Is using wood for energy renewable? Is it sustainable? Does it destroy forests or make them better managed?
At Treesource, we are in the middle of a series of articles on wood energy. There are some strongly divergent perspectives on the carbon benefits or detriments of using wood for energy.
In my previous career, I was a forest ecologist and forester who developed and managed a program focused on using waste wood to heat schools, hospitals, colleges and more. So this is a debate with which I am familiar.
As with many debates, people often talk past one another because they have different assumptions about the fundamentals of the debate – sometimes out of lack of knowledge, sometimes with the purpose of misleading or diverting the discussion.
Here is a story that illustrates how carbon is stored in a tree and how soon that carbon is replaced after harvest. In this mythical story, Sarah Sustenance has a forest of 220 trees that she manages to provide wood products that help pay her bills and support her family.
She also wants to keep her forest healthy by minimizing wildfire and insect risks to the trees – and she likes to provide a wide variety of songbird habitat, as well as hunt wild turkeys for their meat and the feathers to make earrings, decorations on hats and tying flies for trout fishing.
To accomplish these diverse goals, Sarah reserves 20 of the trees from ever being harvested. They help shade the stream and provide big old trees for birds (like woodpeckers) that need them to carve out nests. When they die, these old trees provide snags used by birds and bats, and when they fall down they provide habitat for small animals, insects and fungi, and help protect and maintain the soil.
Sarah cuts down two trees every year and plants two seedlings to replace them. She cuts one that is 100 years old and one that is about 40 years old. The 100-year-old tree trunk is big enough to send to the sawmill and generates income for her family. The smaller top of the 100-year-old tree is too small for the sawmill, so she sells that to the local college to be chipped for heating and powering the campus.
The 40-year-old tree is too small or too crooked for the sawmill to use, so the whole tree is sent to the college for heat. The value of the small tree and top of the big one barely pays for itself to be hauled away and used.
So why does Sarah cut the small tree? Couldn’t she wait for it to get bigger and worth more? She thins the younger trees to give the remaining trees more room to grow and stay healthy. If the forest gets too thick, the trees become susceptible to insect attack, are at more risk from a wildfire or other problem, and reduce the foraging habitat for the birds she likes.

• **QUESTIONS TO ANSWER**:
a - In the wood energy article, how many of her trees does Sarah keep from ever being harvested?
b - Turn the paragraph of the wood energy article that begins "Sarah cuts down two trees every year" into a short list that keeps its main facts.
c - Carry on the wood energy article from its last sentence.
The lines after the wood energy article have no role here.

• **AVAILABLE DATA**:
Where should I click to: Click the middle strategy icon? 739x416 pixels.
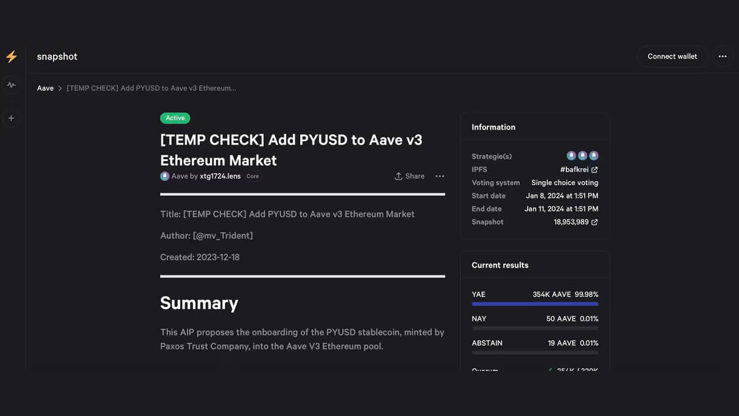(583, 156)
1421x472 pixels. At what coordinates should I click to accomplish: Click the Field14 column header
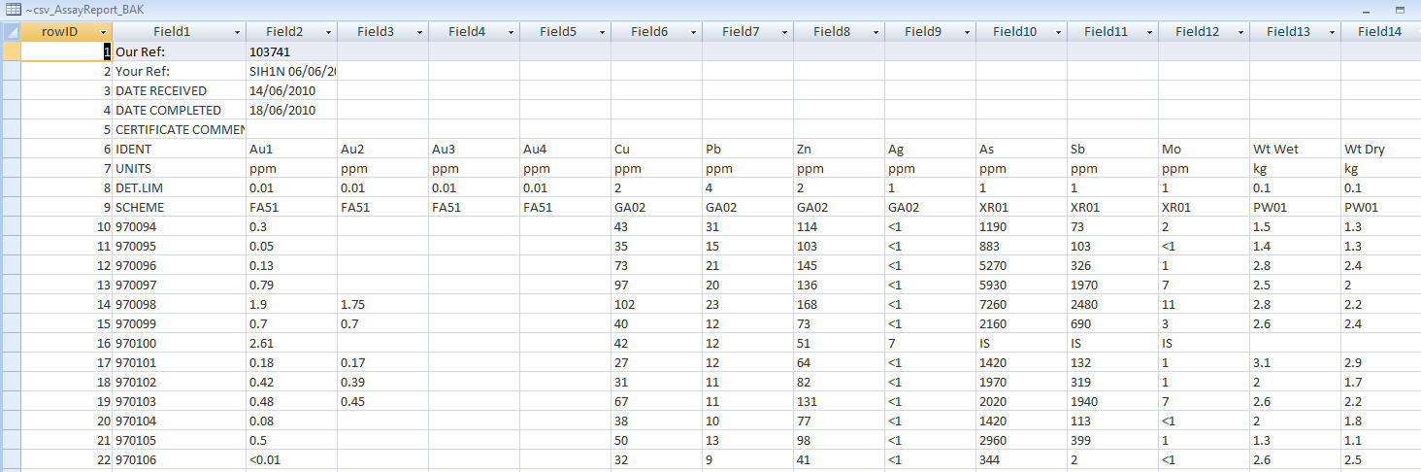coord(1379,32)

• **ANSWER SET**:
a - She reserves 20 trees.

b -
- Each year Sarah cuts two trees and plants two seedlings to replace them.
- One tree is 100 years old, and the other is about 40 years old.
- The trunk of the 100-year-old tree goes to the sawmill and earns her family income.
- Its top is too small for the sawmill, so she sells it to the local college, which chips it for heating and powering the campus.

c -
Does it take 40 years to replace the carbon in the tree that was thinned out and 100 years to replace the carbon from the top of the 100-year-old tree? No. It only takes one year.
You say, huh?? I don’t get it? It is because every year all 200 trees add an increment of growth in height and girth that in total are equal to the two trees removed. So the same amount of carbon is captured and stored every year in Sarah’s forest while also providing lumber that goes into a structure where the carbon remains stored. So there is a net removal of carbon from the atmosphere by her management of the forest.
In this country, we have close to 300 billion trees. If we managed 220 billion trees using Sarah’s method, we could sustainably harvest 2 billion trees a year – with the smaller, crooked and partially rotten ones used for wood energy or making paper, cardboard, adhesives and other everyday items, while the bigger sound trees are used for structures, furniture, flooring and more.
While this story is very simplified, the basic idea of regenerating, growing, harvesting and protecting some trees from harvest illustrates that we can use wood and forests renewably and sustainably for energy, whereas carbon from fossil fuels are not renewable or sustainable.
There are real and important nuances to this story that vary with the forest ecosystem, the type of energy produced, how it is used, and alternative uses of the wood. We will continue to analyze and debate these questions on Treesource in our upcoming stories.
However, we shouldn’t let those debates alter our understanding of the fundamental benefits of sustainable forest management (which includes reserved forests) as part of a low-fossil carbon long-term future.
It is as solid and uncomplicated at the macro-level, as Sarah illustrated for us, as it is nuanced at the micro-level. So let’s debate the nuance and accept and endorse the big picture.